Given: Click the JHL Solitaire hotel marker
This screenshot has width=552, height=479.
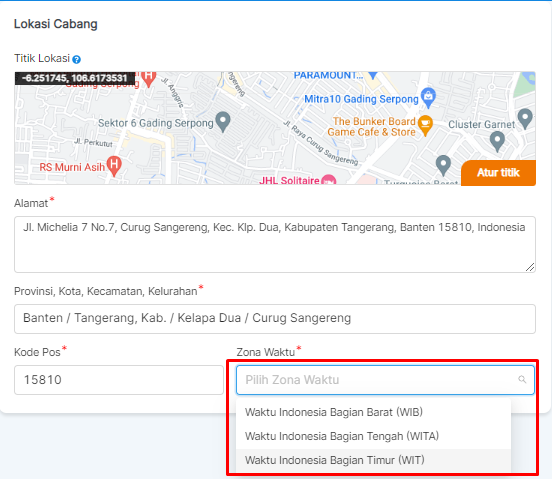Looking at the screenshot, I should pos(329,180).
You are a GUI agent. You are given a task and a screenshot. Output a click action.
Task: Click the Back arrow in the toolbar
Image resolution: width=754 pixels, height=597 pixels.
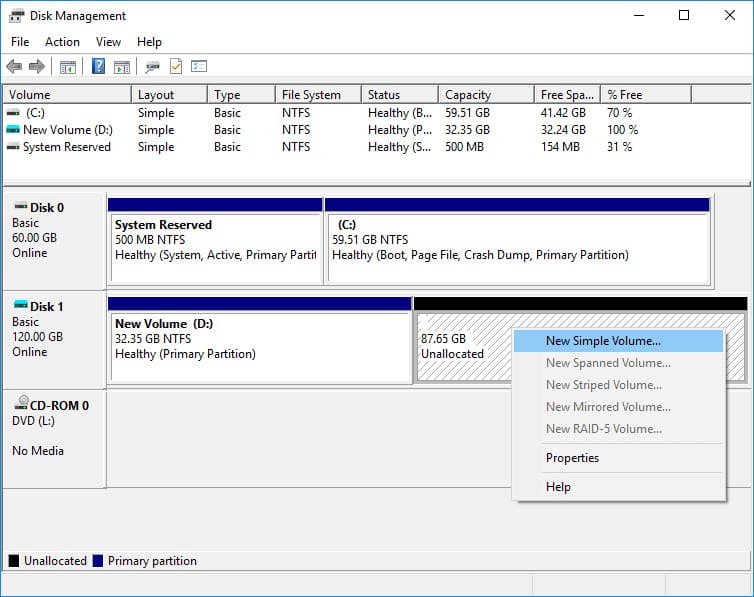click(14, 67)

........

_Set problem_.
Reproduce the lines above word for word, omitting the pictures.

_Exercise output_.
Given: Click the JHL Solitaire hotel marker
This screenshot has width=552, height=479.
Looking at the screenshot, I should pos(329,180).
You are a GUI agent. You are given a task and a screenshot. Output a click action.
Task: Click the Back arrow in the toolbar
Image resolution: width=754 pixels, height=597 pixels.
click(14, 67)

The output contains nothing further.